Kavon studied him. “The bull would defend the bond. If you were magically attacked, he would counter that attack, and kill if necessary. If you asked him to guard an area or call up power or do any number of other shamanic duties, he would chew his grass and stare at you.” Kavon grimaced. “Which is not significantly different from how he treats me, but I know how to force him to cooperate. Like I told you, spirit guides are lazy—guides other than your bird are, anyway.”

Darren understood that. Bennu was more of a spirit partner than a typical guide.

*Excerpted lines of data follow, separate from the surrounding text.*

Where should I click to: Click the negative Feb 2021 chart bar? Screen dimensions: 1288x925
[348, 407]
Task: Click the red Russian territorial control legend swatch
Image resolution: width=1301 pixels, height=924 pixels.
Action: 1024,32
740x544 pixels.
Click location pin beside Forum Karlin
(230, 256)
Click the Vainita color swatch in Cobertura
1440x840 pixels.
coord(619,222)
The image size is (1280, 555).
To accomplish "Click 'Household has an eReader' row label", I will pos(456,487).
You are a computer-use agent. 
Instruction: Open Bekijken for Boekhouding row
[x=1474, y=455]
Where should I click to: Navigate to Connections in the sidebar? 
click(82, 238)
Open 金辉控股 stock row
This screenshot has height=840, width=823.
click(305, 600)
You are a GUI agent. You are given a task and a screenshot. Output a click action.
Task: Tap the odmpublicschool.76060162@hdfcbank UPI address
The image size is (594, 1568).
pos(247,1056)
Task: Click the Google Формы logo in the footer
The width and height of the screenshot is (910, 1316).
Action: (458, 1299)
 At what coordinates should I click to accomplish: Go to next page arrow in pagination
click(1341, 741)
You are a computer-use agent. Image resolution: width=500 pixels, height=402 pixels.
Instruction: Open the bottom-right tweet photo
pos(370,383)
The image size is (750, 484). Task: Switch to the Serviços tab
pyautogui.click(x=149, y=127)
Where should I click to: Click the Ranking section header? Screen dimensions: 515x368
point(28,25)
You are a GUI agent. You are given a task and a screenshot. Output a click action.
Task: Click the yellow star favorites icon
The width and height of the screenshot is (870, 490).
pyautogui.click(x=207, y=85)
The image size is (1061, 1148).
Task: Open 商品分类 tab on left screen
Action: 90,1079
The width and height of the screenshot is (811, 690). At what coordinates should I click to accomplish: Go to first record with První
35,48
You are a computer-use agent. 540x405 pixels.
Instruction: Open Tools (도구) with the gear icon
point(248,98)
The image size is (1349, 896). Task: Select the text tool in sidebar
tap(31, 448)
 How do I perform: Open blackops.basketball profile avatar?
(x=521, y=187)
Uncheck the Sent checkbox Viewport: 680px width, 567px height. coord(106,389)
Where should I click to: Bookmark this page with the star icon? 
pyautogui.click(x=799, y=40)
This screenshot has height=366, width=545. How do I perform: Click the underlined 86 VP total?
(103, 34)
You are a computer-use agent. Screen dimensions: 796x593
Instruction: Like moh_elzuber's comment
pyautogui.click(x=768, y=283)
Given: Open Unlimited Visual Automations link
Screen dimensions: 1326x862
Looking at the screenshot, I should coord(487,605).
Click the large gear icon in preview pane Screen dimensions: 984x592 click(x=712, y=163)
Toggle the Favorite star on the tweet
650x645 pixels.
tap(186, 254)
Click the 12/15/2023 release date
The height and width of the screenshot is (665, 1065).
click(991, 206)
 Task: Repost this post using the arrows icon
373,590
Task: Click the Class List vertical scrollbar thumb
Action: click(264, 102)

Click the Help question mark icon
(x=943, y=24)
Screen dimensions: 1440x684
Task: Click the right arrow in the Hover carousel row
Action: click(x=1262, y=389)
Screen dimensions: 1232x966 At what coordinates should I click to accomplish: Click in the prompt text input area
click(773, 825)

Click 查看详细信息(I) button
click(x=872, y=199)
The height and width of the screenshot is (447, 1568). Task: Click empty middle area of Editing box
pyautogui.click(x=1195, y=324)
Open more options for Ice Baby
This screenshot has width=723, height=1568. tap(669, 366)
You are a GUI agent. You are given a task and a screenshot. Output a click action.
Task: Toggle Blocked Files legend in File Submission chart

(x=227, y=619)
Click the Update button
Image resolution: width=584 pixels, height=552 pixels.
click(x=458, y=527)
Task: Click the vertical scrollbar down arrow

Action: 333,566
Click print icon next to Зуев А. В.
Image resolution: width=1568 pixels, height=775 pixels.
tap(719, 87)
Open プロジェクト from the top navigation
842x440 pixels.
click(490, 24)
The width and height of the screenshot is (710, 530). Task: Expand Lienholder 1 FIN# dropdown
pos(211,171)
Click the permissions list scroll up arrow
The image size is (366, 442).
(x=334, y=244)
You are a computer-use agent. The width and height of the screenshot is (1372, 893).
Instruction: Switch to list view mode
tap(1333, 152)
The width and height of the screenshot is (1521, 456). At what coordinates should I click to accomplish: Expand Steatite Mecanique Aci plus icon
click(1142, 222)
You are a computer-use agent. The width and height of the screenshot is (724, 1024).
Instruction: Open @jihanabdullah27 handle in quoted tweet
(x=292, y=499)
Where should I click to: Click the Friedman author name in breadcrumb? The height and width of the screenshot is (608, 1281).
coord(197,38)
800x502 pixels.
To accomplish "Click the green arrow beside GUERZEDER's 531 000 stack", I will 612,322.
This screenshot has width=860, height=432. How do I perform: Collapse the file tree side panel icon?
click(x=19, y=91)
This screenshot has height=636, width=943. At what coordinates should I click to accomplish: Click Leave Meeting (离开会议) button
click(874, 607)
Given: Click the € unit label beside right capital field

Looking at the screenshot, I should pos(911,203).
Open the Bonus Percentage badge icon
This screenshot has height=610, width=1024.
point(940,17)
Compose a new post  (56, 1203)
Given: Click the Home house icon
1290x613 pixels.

“I’ll try,” Kavon said. “But if your bird doesn’t come or respond to my request, I trust you’ll ask him.”

“Absolutely,” Darren agreed. He closed his eyes, breathed out slowly, and when he opened his eyes again, they were on the spirit plane.

When the shaman O’Brien had trapped Kavon and attempted to invade his soul and enslave him, Bennu had called up a storm that had shredded this place. Before that, Darren had seen the spirit plane as Kavon had imagined it—an African grassland appropriate for Kavon’s cape buffalo bull. However, as it re-formed after the tempest, it took on a slightly different appearance. The streams were deeper and ran faster, the African grasses still swayed in the breeze, but along the rivers, sections had given way to sand and rock or tall reeds. And at seemingly random spots, Egyptian columns stood in the middle of nothing. The central part of each column was white stone carved into tall furrows as if the column were really a bunch of reeds strapped together. However, the top and bottom of the columns were decorated, painted in bands of yellow and orange and red bordering large teal sections.

Bennu flew down and landed on the ground in front of Kavon while in his heron form. Kavon stared at the bird for a second, and then Bennu flapped off into the sky again.

“He claims she’s that way,” Kavon said.

“Does it seem weird that the spirit plane looks so different?” Darren asked as he walked beside Kavon. The tall grasses caught on their ankles, and Darren rested a hand on Kavon’s arm for balance.

“I assumed if I ever bonded that the spirit plane would change to accommodate both our visions. I’m just glad I never found Les compatible because I’m sure his spirit plane is Hawaiian. I don’t particularly like the humidity in that place.”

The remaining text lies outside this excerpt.